BAYSWATER charges the lowest average rates in the metropolitan area, but the local ratepayers’ association says the figures don’t tell the full story.
Peppermint Grove topped the rates list with a whopping average bill of $4161 (rubbish included) while Baysy was the cheapest at $1063.72, with a rates rise of 3.75 per cent.
The second cheapest council was Kwinana with an average bill of $1158.
Tony Green (below, right), president of the Bayswater City Residents’ Association, says while the city’s rates rise was “fairly moderate” the process in setting rates needed more transparency.
“If you look across all local governments in the metropolitan area, there are huge fluctuations in rates rises,” he says.
“To use CPI as a benchmark is wrong, we need to look at the local government price index, which is more indicative of what councils spend money on.”
Huge rates rises well over the rate of CPI — East Fremantle 6.25 per cent, Victoria Park 8 per cent — have drawn criticism from premier Colin Barnett who has backed investigating rates capping.
East Fremantle CEO Gary Clark says rate caps are politically attractive to voters, but damaging to communities in the long term.

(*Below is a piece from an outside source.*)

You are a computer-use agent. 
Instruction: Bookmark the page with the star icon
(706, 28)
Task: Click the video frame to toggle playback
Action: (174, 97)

“Many local governments are starting to see the consequences of keeping rates low,” he says.
“For instance, rate-capping is very popular, but they’ve had it in NSW for years, and their local infrastructure is some of the worst in the country.”
New WA local government association President Lynne Craigie also disapproved of rate capping.
“Establishing whether rate levels are reasonable requires a conversation between individual councils and their community,” she says.
“The outcome of rate capping in other jurisdictions has merely been the deterioration of infrastructure as funding shifted away from asset replacement and maintenance to underwrite operating costs.
“In Western Australia, rates represent approximately 42 per cent of council income.”